Serena tertawa keras. "See you, babe!" Teriaknya lantang pada Daffin yang sudah diambang pintu keluar.

***

Siang ini Serena berjalan santai di koridor seakan-akan lupa dengan kelas paginya yang terlewat. Ketika mahasiswi-mahasiswi lain berebut untuk mengambil kelas Pak Galen, Serena malah dengan sengaja melewatkan kelasnya hari ini. Bukan tanpa alasan sebenarnya. Serena hanya ingin mencari ketenangan. Ketika jadwal keluar, gadis itu tidak bisa menahan makiannya. Mata kuliah yang diampu Galendra mempunyai bobot 3 sks dengan begitu tentu saja ia mendapat dua kali pertemuan dalam seminggu.
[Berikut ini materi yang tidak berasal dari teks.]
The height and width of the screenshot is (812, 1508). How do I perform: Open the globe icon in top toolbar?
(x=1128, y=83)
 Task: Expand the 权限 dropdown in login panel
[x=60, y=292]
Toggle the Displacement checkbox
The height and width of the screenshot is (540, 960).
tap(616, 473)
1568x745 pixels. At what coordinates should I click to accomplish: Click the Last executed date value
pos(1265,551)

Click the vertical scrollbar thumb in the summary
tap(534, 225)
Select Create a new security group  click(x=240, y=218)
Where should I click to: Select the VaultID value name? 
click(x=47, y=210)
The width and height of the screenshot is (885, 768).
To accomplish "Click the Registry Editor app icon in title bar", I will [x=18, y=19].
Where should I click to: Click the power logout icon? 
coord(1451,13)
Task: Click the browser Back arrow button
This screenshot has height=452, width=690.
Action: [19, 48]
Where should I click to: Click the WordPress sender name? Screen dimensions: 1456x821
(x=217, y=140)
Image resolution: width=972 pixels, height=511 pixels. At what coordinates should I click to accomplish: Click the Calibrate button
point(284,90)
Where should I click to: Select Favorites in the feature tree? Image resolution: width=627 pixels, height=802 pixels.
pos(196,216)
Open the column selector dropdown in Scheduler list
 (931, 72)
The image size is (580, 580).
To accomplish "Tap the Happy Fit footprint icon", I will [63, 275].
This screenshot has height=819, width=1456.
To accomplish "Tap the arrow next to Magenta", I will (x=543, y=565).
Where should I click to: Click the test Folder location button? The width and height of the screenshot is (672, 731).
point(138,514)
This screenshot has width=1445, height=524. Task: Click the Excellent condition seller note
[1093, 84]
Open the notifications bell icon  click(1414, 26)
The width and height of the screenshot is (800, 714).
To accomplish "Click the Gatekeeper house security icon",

Tapi sepertinya dewi keberuntungan sedang tidak berpihak padanya. Tidak, perempuan itu paham betul sang dewi memang tidak pernah berpihak padanya. Percayalah situasi Serena ketika melihat Galendra lebih dari sekedar mahasiswa yang kepergok bolos kelas oleh dosen mata kuliah 3 sks.

Balik kanan, grak!

"Kamu mau menghindar lagi?"

Serena merapatkan bibirnya. Menyiapkan segenap hidupnya sebelum memutuskan untuk berbalik. Ia tidak ingin membuat keributan dengan berlari-larian.

"Pagi, Pak!" Sapa Serena sambil menunjukan cengiran canggung.

"Pagi, Pak?" Tanya Galendra mengulangi. Keningnya mengernyit, ada dua kata yang terdengar sangat janggal di telinganya.

"Selamat siang maksudnya, Pak." Ralat Serena mengingat sekarang sudah lewat jam 12 siang.

Galendra menatap Serena dengan pandangan tak terbaca. "Sampai kapan kamu mau kabur-kaburan?"

Serena menggaruk telinganya yang tak gatal. "Perasaan saya sedang diam, nggak sedang lari Pak." Ujarnya berusaha mengalihkan pembicaraan.

"It is not funny at all." Kata Galendra sambil mendengus samar.

Serena memutar matanya malas. "And I'm not joking either." Gadis itu mengalihkan pandangannya. "Fine. Aku kesiangan."

Galendra tersenyum sinis. "Sengaja bangun kesiangan maksud kamu?"

"Nggak, sih. Rencanaku mau bolos ke perpustakaan, tapi alarm-ku nggak bunyi. Jadi murni kesiangan." Serena menjelaskan kondisinya tadi pagi.

"Intinya tetap berniat bolos." Galendra memijat keningnya lelah. "Kamu harus tetap masuk kelasku meski muak sekali pun." Katanya terdengar frustasi.

Serena menyeringai. "Saya masih bisa mengulang dengan dosen lain semester depan.” 

Galendra menatap gadis itu nanar. “Kamu berubah.”

“Pak, saya bukan Sailor Moon.”

“Berhenti bercanda.”

Serena malah tertawa terbahak-bahak hingga tubuhnya bergetar, ia bertepuk tangan heboh seakan sedang menonton pertunjukan.

“Hidupku selama ini kan memang hanya sebatas candaan. Bukannya kamu tahu?”